I have lots of berries.  My backyard is covered in native salmonberries and the chickens love them!  Also have raspberries and blackberries planted along the fence row,  The chickens get whatever grows into and falls on their side.  They also really like the currents (I have black, red and josta).  The black and red are really heavy produces in our climate (I'm in SE AK and isn't that different than you in western OR) and provide a lot of berries from July to Sept (mix of varieties that fruit at different times).  There are more than enough for me and the chickens.  They also propagate really easily so I'm adding more cuttings around the chicken areas.  I also have native blueberries scattered around the chicken yard.  Bushes in the yard are protected by slabs of wood placed around the base so chickens can't scratch up the roots.  I'm experimenting with a mulberry tree (still to young to have fruit) but if I can keep it going I think it'll be a good food source for the chicks.

=== Requirement ===
Carry on the post about growing berries for backyard chickens from its last sentence. The records that follow have no connection to the post about growing berries for chickens.

=== Extracted information ===
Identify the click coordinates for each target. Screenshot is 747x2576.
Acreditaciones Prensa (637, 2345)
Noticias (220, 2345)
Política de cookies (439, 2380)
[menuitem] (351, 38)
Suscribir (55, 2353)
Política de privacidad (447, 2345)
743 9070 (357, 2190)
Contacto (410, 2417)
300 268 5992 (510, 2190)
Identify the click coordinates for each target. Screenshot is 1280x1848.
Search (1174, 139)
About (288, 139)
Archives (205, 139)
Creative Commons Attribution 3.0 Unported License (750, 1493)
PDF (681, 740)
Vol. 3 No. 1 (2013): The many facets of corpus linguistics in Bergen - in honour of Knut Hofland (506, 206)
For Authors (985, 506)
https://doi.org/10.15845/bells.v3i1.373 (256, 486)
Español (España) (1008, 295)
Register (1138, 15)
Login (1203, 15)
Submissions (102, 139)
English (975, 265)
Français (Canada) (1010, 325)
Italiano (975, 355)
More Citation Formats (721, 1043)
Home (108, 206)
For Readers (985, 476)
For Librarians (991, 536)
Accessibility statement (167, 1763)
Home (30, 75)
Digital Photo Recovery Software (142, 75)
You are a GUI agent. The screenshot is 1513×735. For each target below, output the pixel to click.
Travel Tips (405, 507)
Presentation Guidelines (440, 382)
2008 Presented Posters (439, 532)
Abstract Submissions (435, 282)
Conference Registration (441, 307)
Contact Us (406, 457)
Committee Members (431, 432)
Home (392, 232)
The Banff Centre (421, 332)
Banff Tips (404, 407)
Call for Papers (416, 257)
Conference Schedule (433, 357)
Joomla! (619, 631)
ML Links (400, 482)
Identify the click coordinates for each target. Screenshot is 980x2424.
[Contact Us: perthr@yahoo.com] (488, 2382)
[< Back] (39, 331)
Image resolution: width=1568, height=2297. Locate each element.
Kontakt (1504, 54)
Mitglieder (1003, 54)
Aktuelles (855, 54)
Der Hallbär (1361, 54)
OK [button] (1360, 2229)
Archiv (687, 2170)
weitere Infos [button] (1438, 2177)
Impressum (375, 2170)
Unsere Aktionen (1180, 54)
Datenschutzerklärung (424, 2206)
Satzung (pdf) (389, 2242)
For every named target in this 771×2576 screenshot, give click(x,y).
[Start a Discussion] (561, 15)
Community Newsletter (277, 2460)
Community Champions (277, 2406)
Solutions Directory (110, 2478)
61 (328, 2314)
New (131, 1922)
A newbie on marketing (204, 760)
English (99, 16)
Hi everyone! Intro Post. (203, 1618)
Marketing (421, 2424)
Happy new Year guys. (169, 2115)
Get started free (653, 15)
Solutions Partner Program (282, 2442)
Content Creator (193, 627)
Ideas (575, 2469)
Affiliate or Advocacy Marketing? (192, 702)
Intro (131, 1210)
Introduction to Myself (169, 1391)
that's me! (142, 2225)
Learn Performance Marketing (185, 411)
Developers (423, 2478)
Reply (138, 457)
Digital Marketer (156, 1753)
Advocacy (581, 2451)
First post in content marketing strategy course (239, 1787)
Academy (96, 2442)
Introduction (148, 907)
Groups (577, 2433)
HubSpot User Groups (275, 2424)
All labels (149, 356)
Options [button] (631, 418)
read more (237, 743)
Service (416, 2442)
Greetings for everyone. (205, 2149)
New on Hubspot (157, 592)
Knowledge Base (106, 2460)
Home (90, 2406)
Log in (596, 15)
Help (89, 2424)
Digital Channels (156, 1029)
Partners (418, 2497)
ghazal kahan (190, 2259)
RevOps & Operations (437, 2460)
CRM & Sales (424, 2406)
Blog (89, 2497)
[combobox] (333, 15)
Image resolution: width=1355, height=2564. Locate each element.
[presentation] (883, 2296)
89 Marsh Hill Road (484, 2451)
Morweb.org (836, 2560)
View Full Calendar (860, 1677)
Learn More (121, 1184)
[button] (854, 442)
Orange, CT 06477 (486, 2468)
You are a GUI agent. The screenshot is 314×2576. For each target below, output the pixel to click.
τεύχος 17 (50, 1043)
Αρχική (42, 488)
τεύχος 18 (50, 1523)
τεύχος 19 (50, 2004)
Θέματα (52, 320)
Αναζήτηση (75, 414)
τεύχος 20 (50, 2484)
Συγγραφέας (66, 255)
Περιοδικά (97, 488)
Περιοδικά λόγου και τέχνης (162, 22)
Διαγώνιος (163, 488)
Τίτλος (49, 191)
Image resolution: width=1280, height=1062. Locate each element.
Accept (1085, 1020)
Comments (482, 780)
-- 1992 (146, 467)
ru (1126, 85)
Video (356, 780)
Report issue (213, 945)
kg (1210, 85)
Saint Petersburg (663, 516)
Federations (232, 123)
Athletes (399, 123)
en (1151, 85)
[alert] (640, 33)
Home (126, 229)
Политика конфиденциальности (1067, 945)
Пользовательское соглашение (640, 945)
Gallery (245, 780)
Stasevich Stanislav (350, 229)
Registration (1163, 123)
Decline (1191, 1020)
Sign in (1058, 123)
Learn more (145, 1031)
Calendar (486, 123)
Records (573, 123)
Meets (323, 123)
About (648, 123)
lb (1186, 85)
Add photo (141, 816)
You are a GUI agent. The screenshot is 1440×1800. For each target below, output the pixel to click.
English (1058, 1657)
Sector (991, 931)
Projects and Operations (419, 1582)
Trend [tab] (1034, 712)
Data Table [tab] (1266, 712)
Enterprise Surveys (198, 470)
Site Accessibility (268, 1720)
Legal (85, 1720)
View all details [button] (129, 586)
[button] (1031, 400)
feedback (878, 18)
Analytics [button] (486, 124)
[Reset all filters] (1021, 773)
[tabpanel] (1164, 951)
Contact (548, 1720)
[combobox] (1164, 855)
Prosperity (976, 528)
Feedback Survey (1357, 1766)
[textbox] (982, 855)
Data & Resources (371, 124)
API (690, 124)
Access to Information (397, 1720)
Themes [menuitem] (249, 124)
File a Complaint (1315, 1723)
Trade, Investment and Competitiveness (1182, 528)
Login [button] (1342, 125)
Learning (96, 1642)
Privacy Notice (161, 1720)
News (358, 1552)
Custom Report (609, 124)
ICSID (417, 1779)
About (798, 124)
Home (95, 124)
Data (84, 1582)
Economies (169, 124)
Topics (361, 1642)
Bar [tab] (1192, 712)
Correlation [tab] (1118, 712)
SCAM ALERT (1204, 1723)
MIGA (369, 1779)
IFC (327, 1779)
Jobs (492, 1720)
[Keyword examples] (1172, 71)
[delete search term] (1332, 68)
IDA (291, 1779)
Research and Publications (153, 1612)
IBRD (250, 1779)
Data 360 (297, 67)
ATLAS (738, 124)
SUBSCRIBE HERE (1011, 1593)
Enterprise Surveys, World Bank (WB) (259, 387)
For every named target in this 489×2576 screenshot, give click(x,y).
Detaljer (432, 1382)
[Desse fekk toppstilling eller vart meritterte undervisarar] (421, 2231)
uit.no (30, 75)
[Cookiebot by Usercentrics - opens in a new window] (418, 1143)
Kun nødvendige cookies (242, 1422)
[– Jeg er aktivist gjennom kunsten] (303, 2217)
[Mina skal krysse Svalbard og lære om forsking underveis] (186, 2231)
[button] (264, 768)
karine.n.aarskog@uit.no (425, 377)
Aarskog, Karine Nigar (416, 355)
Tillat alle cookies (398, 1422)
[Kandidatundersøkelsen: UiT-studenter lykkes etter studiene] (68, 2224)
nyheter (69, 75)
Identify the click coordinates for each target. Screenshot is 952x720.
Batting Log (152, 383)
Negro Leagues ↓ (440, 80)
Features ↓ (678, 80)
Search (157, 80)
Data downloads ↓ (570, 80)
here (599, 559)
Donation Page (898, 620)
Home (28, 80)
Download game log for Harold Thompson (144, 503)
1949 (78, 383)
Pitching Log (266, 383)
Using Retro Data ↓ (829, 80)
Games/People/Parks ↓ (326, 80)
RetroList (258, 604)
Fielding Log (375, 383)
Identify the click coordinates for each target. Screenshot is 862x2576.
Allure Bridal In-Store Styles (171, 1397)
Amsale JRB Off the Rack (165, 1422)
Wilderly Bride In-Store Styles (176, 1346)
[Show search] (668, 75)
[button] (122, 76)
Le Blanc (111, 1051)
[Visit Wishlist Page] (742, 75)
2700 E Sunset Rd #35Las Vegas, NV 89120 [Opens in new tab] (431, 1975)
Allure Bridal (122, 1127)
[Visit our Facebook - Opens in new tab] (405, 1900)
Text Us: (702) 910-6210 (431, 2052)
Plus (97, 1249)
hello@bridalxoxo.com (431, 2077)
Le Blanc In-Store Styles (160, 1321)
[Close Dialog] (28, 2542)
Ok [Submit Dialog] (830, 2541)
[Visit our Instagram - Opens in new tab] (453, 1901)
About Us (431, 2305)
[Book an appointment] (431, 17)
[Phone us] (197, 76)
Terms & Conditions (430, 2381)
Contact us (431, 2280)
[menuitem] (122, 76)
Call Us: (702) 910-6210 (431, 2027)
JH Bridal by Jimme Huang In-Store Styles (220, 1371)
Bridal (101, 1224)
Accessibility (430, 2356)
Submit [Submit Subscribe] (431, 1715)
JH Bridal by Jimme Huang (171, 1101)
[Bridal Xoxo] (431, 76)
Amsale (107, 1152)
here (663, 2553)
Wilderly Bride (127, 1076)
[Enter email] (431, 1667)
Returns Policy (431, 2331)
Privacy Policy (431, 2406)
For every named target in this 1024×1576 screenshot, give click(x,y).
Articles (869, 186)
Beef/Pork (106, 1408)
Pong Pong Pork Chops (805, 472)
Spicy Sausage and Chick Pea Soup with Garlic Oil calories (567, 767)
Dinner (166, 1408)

=== Written reply ===
Comfery...it's like chicken crack and grows really quickly.  Chickweed and peppercrest (Cardamine sp.)...well grows like weeds around here and the chickens love them both.   I've seeded various clovers for them.  And field peas.  Wheat and barley I've done on the small scale.  It doesn't tend to mature or dry out well here because our fall is so wet and cold so I've never tried to store it.  But it does make a nice meal for them for a few weeks in the fall.  

Compost pile/box in the chicken yard.  They pick over any table scraps I add and bugs.  I open the box and let the chickens turn it a few times over the summer.  There is always a buffet of worms when I do this.  

I can pretty much feed my chicken spring through fall but still need feed over winter.  I haven't really gotten into trying to grow/store winter feed.  However, I do supplement.  My chickens do really love squash and they gets some throughout the winter as a supplement.  Ive thought that these would be a good crop to grow and store for winter chickens.   Also potatoes.  They grow really well for me and store easily.  They do need a bit of processing (cooking before they can be feed out) but I can just chop up a bunch into big chunks and through them into a pot on the woodstove where they simmer until soft.  So I'm not spending too much time or wasted energy on this.  Again I just supplement their diet with these.  Not sure how they do as a regular feed.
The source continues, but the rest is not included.